Prof Julian Disney (The Social Justice Project) highlighted the impact of tax on poverty and social injustice. Taxation policy, he said, affects daily spending choices, which in turn affect the price of necessities.
Dr Cassandra Goldie (ACOSS) spoke of the vulnerability facing those experiencing poverty and disadvantage, often due to a lack of asset resources and the inability to access social and legal institutions. Dr Goldie’s points were also discussed by Prof Brendan Edgeworth (UNSW Law) in relation to social housing tenure; by Carolyn Bond AO (Consumer Affairs Advisory Council) in relation to consumer debt; by Anthony O’Donnell (Social Science s and Commerce, La Trobe) as regards low income wage-earners; and by Dr Jed Horner (NCOSS) as regards the LGBTI community.
Prof Larissa Behrendt (Jumbunna House of Indigenous Learning, UTS) further developed Dr Goldie’s points in their application to Indigenous communities, proposing an empowerment model that overcomes disadvantage by enabling communities to identify and address their own needs. Ms Melanie Schwartz (UNSW Law) discussed the legal assistance sector’s inability to meet unmet civil and family law needs in Indigenous communities, and how early intervention in simpler civil cases can prevent escalation into criminal proceedings.

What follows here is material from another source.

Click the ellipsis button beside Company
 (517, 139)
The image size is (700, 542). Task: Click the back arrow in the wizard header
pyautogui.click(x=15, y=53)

The workshop also explored the issue of the criminalisation of poverty as a barrier to justice. Prof Eileen Baldry (Arts and Social Sciences, UNSW) discussed criminalisation associated with disability, and Dr Vicki Sentas (UNSW Law) discussed ways in which criminal process acts upon, and exacerbates, poverty in Indigenous and migrant communities.
Assoc Prof Beth Goldblatt (Faculty of Law, UTS) discussed the right to social security and its limitations in combatting poverty, insecurity and equality, comparing the Australian environment to other international communities. Scarlet Wilcox (UNSW Law) discussed how the receipt of welfare has become a lever for routine surveillance, and examined the way shifting societal discourse around the vulnerable has legitimised the criminalisation of welfare recipients.
Prof Andrea Durbach (UNSW Law) cited two examples of procedural reforms that undermine the Sackville Report’s aspirations for law to combat inequality. Firstly, as the shrinking legal aid budget is increasingly channeled into criminal law, there are fewer opportunities for early intervention in civil cases involving those experiencing disadvantage, which increases the risk of criminal charges being laid. Secondly, the policy shift towards Alternative Dispute Resolution (ADR) has the insidious effect of undermining public interest litigation.
Prof Malcolm Langford (Law, University of Oslo) noted that in the past 40 years responsive law, which attends to society’s most marginalised, has been scaled back both domestically and internationally. Prof Wouter Vanderhole (Law, University of Antwerp) presented on the international, legal and political framing of poverty as an issue of development for human rights.
In closing the workshop, Acting Justice Sackville expressed his optimism for the future of legal assistance and its positive impact on communities throughout Australia.